From the beginning of humankind, time immemorial, we have witnessed humans committing crimes. The early incidents began with the hunting of animals for pleasure which soon converted into killing other human beings. From then on to today, we have only seen an increase in the crimes committed by humans. They have not only increased in numbers but have expanded in their kind as well. Genocides, caste-based atrocities, religious persecutions, nuclear attacks, mob lynching are just a few crimes that weren’t there at the beginning of humankind. Now we know some of the new forms of crimes such as embezzlement, piracy, money laundering, and the invention of the internet has opened a whole lot of new ways for humans to commit crimes varying from data theft, cyberstalking, hacking, harassment, cyberbullying, personal video circulation, voyeurism. It is as if humans are inventing new ways to commit crimes as time evolves and it seems the crimes are just increasing and increasing with time and they don’t seem to stop.


The past few years have also seen a rapid increase in sexual offences. Humans, particularly women and transgenders are subjected to new forms of sexual offences every day. It begins right from the home, follows them in the streets, continues in schools and colleges, ends up in marital relationships and sometimes they don’t even end with the death of the person.

There must be something wrong with us to see all this happening around us? There must be something wrong with what we have been doing for years that every other day there is a fight in the Parliament to make a new law to deal with the new type of crime that has emerged in the society?

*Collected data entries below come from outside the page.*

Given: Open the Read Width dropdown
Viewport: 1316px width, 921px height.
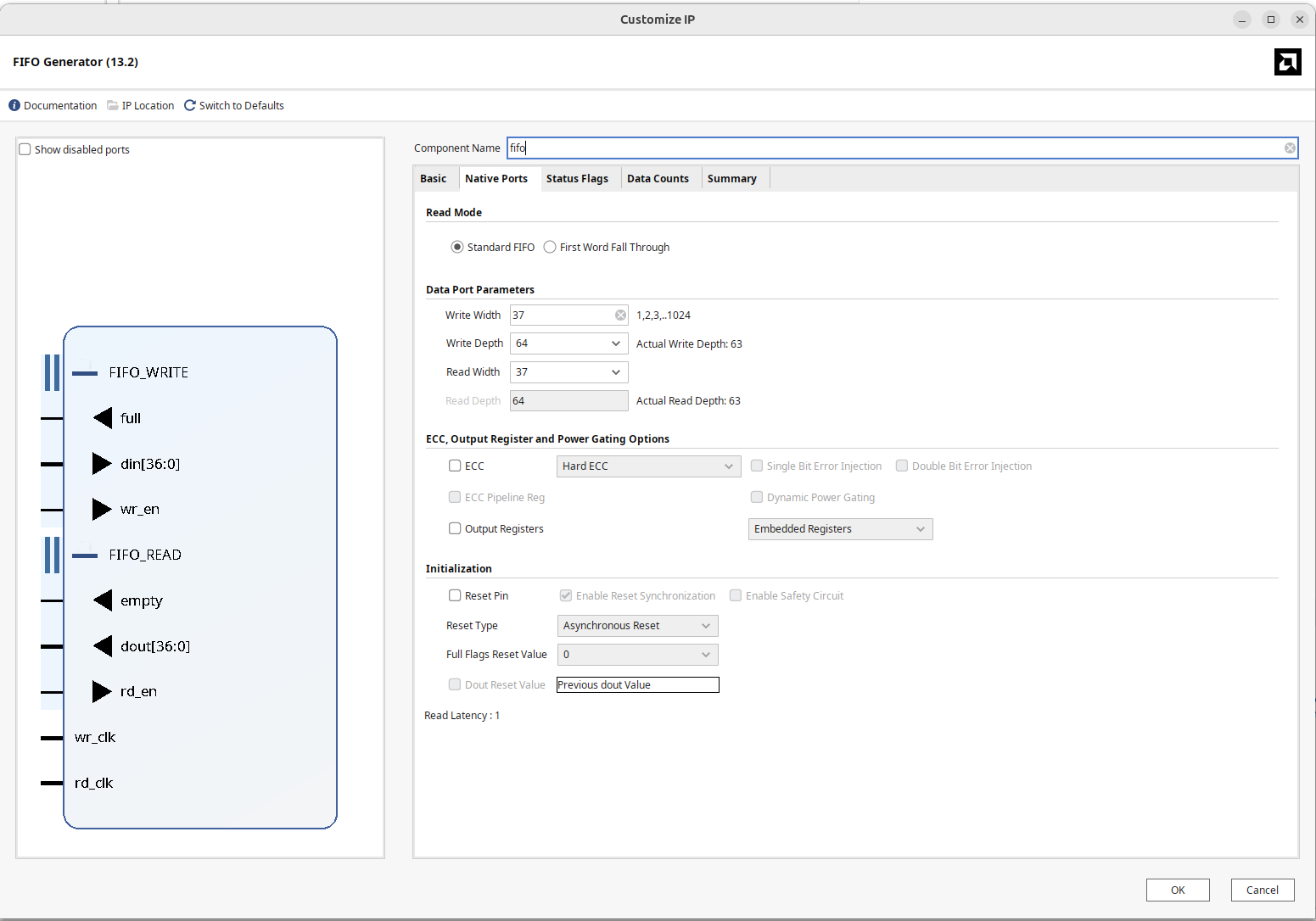Looking at the screenshot, I should coord(615,372).
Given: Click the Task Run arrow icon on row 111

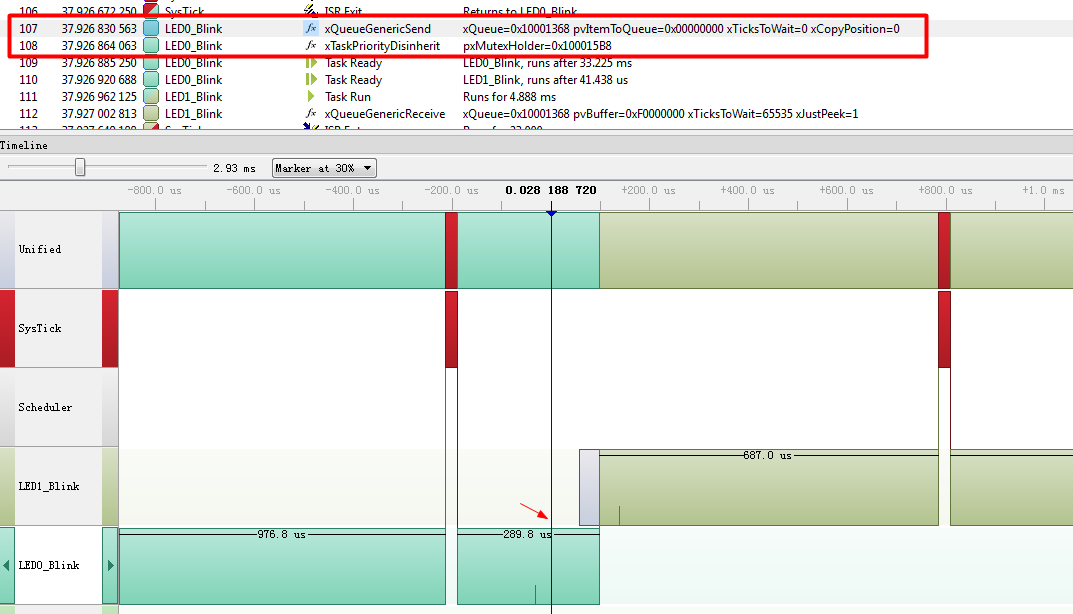Looking at the screenshot, I should (310, 96).
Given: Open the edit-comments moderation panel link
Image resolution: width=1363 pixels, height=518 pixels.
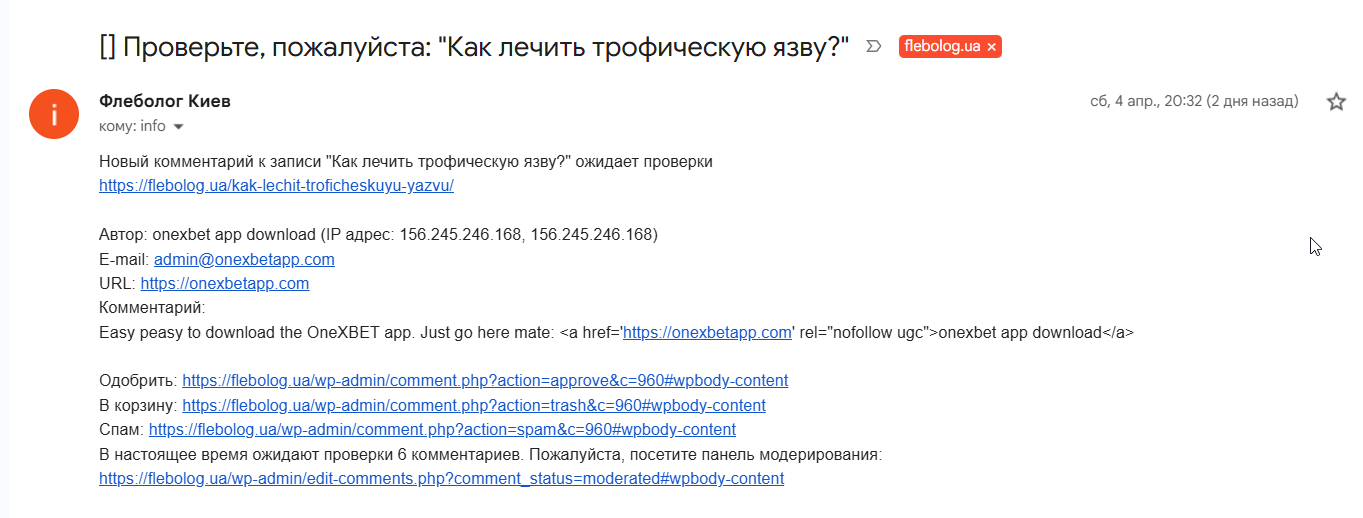Looking at the screenshot, I should pos(441,478).
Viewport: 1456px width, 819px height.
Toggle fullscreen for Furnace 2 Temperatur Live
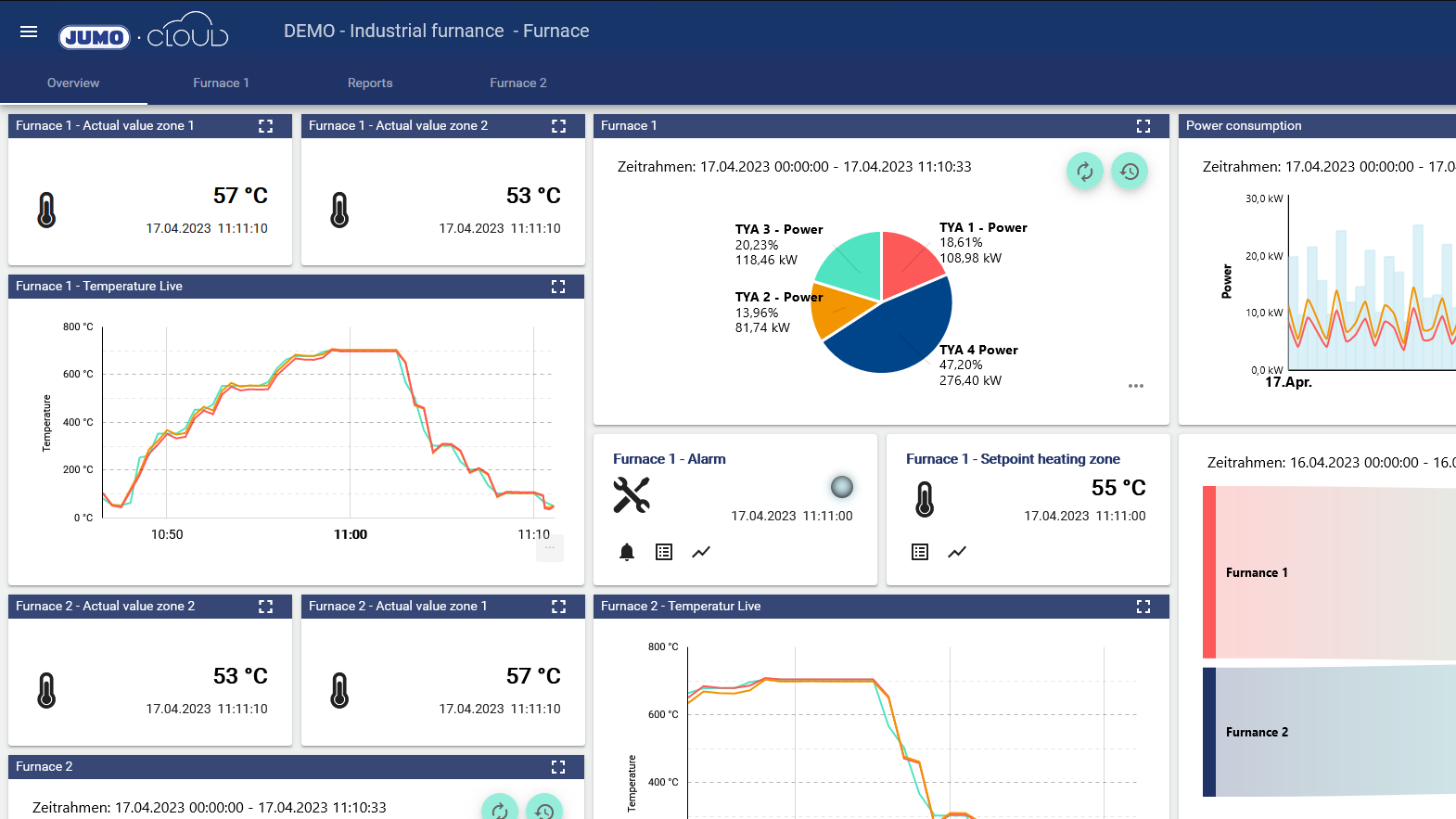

What do the lawmakers do? They put together all the brains, gather the different information related to the crime, think of different ways that a crime could be committed and put all their resources in creating the stringent of punishments and least is done to prevent the crimes.

The focus on preventive measures has been negligible and punitive measures always gets all the resources. It is as if everyone is obsessed with the idea of revenge justice in society.

The sanction theory by John Austin, speaks highly for the importance of punishments in society to create a threat that can prevent people from committing crimes.

However, other theories such as ‘Volksgeist’ by Karl von Savigny which states that the law comes from the ‘will of the people’ and Roscoe Pound’s interest theory have put less emphasis on sanction and more emphasis on the power and will of the people to commit and not commit crimes.

The outline of this article is based on the theories of Pound & Savigny rather than Austin.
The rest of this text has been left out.